Ibiza may have had a tough couple of years with the ongoing Covid restrictions, but locals and those tourists lucky enough to visit have been able to enjoy a more relaxed vibe. Without the clubs, Ibiza’s hedonism has been put on pause and its wholesome side has been revealed. The busiest spots have been those combining luxury with that bohemian vibe that invites guests to escape from their everyday.

To the north of the island, Six Senses Ibiza opened its zen retreat this summer, offering eco-friendly design, a vast spa and food sourced from its own organic farm, headed up by celebrity chef Eyal Shani.

At Nobu Ibiza Bay, just north of Ibiza Town, chef Dani Garcia has opened BiBo, a colourful cosmopolitan eatery that celebrates his most famous dishes as well as serving fresh Mexican flavours by the pool.

Back at Cala Gracioneta Chiringuito, owner Javier Anadon is optimistic. He says Covid has given Ibiza the chance to reset and go back to its roots. Visitors have discovered the beautiful scenery and spectacular cuisine.

With openings like Oku and Six Senses, the island’s transformation to wholesome hedonism is complete. Ibiza is going back to boho, but with a luxury touch.

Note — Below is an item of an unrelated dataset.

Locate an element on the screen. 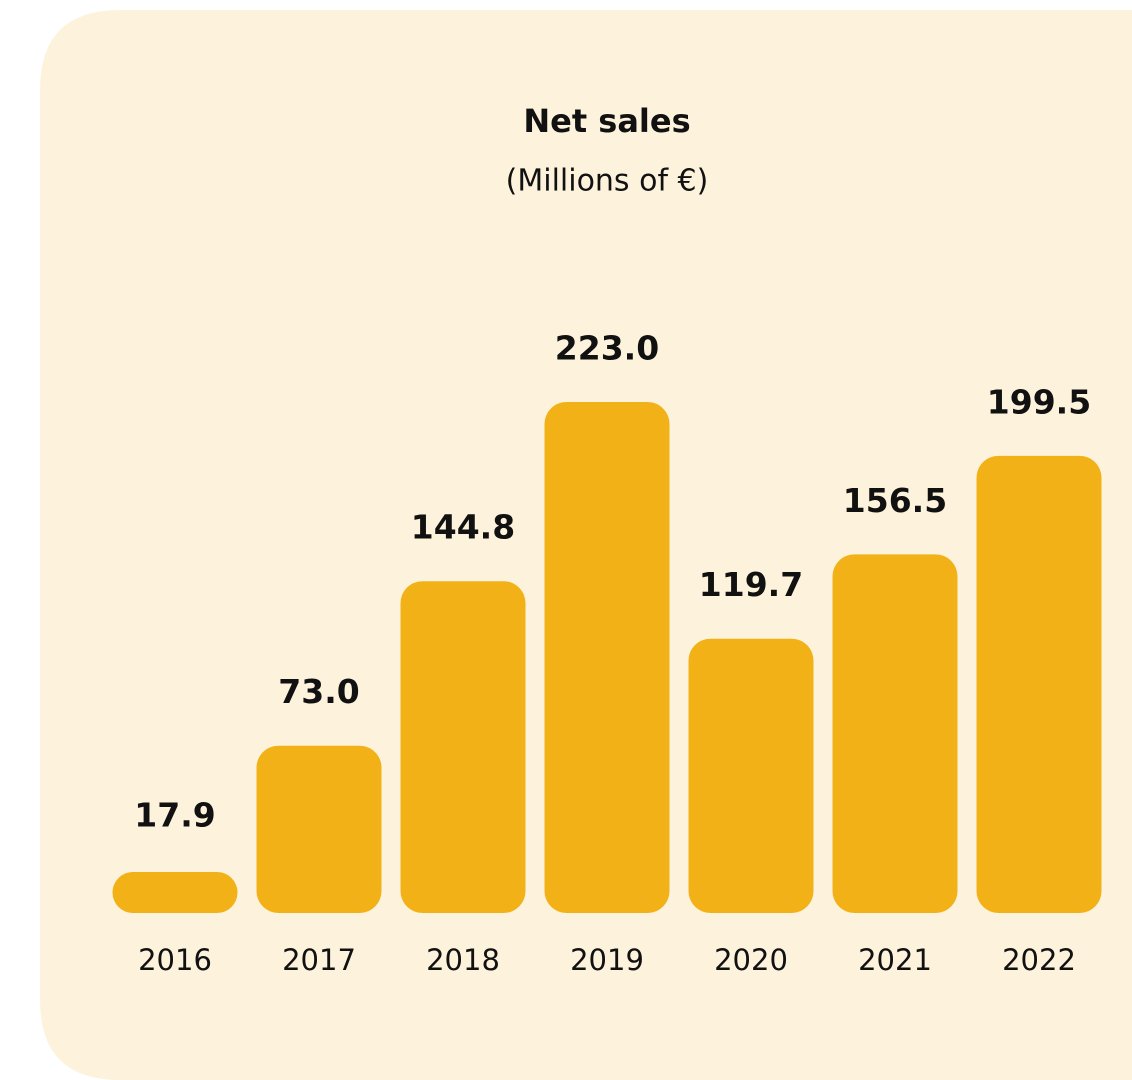 The width and height of the screenshot is (1132, 1080). value-label: 223.0 is located at coordinates (607, 348).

Book it: Elegant Resorts offers five nights with breakfast in a Superior Room at Oku Ibiza from £985 per person including economy flights, private transfers and UK lounge passes, departing May 9, 2022.

Free and easy Formentera

By day the coastline of the smallest Balearic island is flecked with yachts and motorboats that have made the half-hour journey from Ibiza to enjoy beaches of Caribbean-white sand and waters that shimmer iridescent blue. But this most laid-back of the Balearics is worth a longer stay. Here, sleepy villages seem frozen in time, hiking and cycling trails lace the countryside and exquisite beaches invite you to do little else but paddle in the shallows. There is an eco-conscious ethos across the island, with development kept under tight control and a dining scene that uses fresh, local ingredients. Formentera has even released a slow food map highlighting where visitors can find everything from local wines to olive oils, organic fruit to traditional dried fish, known as peix sec. A boutique design hotel has just opened on Platja Migjom, recreating that free-spirited vibe that first put Formentera on the map in the 60s and 70s. At Casa Pacha Formentera (pictured), creamy polished concrete, balconies of sun­bleached wood and natural-hued linens are set against the gleaming blue waters. With just 14 suites and a relaxed restaurant and beach bar, the focus is very much on switching off and getting back to nature. Formentera promises just the right balance of bohemian style and barefoot luxury, all wrapped up in one bijou island.